3.  In verse 38, Mary accepts the word of the angel on faith in God. She does this in spite of the scandal likely to attend her pregnancy. The angel offers the pregnancy of Elizabeth as proof that God can accomplish the impossible, even conceiving the Savior of the world in the womb of a virgin.

Is the teaching about Jesus birth of a virgin an essential element of Christian belief? 

Apparently so. When the early Church set out to express the basics of Christian faith in both the Apostles' and Nicene Creeds, it held that essential to faith in Jesus is acceptance that He was born of a virgin. The Church has held to this belief for 2000 years because it has believed it to be the revealed truth of God.

But its importance has nothing to do with the virtue of Mary.
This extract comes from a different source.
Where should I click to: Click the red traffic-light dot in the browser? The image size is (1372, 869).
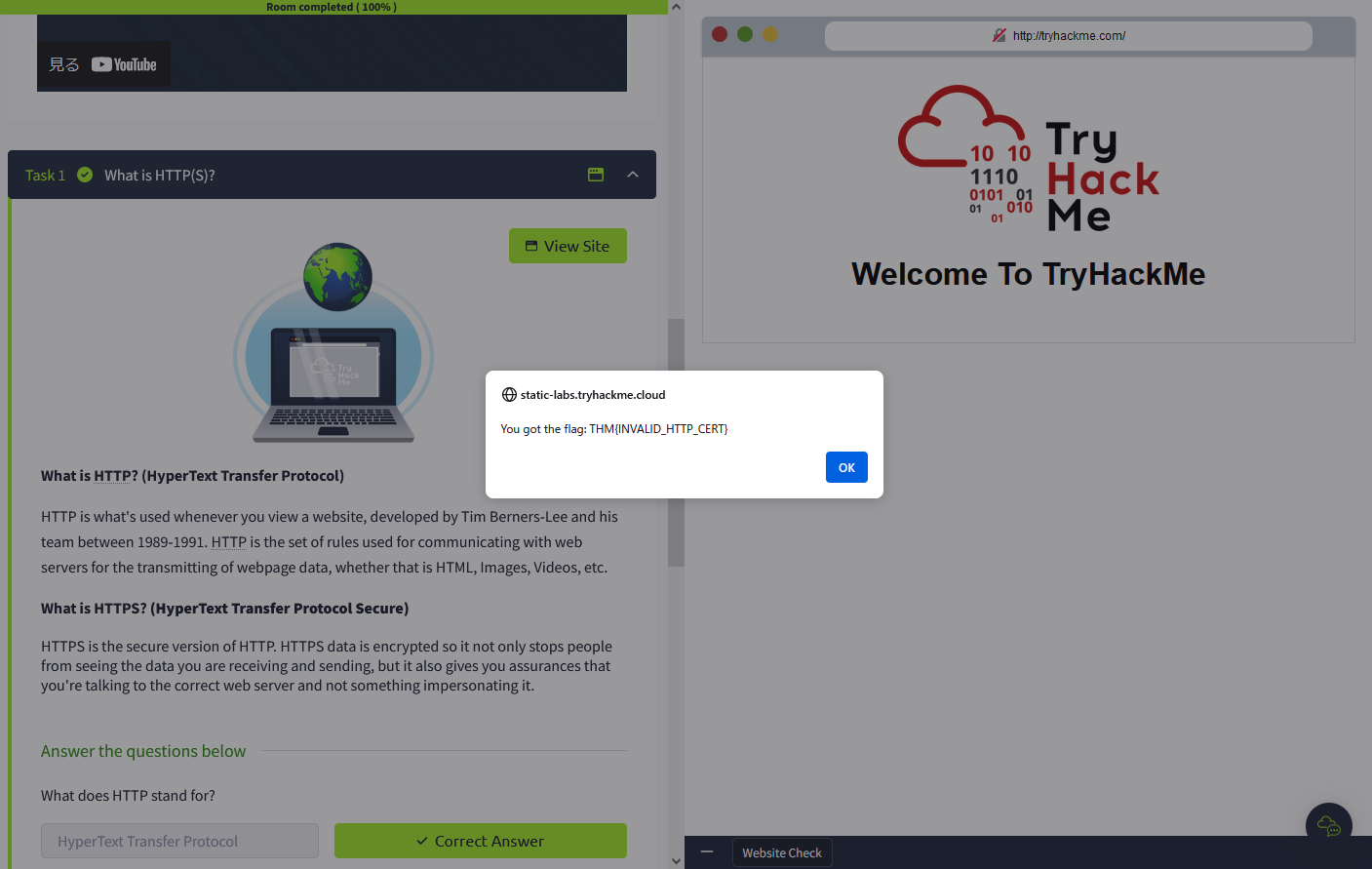click(x=720, y=33)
Jesus Christ could have chosen to enter our world and bring new life to those who repent and believe in Him by any means He chose. But if Jesus were to be born of a woman, it was essential for our salvation that while He must share our humanity, He must not share our common human inheritance of sin, our inborn alienation from God. (Hebrews 2:14-17, 4:15)

For us to receive salvation. Jesus had to be, in Paul's phrase, "the second Adam," the new human being, as sinless as Adam and Eve when God first created them, the only human being Who could take the death sentence we deserve and yet remain worthy of being raised from the dead so that sin, death, and the devil would be conquered for all who "loved [Jesus'] appearing," repented for sin, and believed in the only name given by which we can be saved, the Name of Jesus. (2 Corinthians 15, 2 Timothy 4:8, John 1:12-13, Acts 4:12).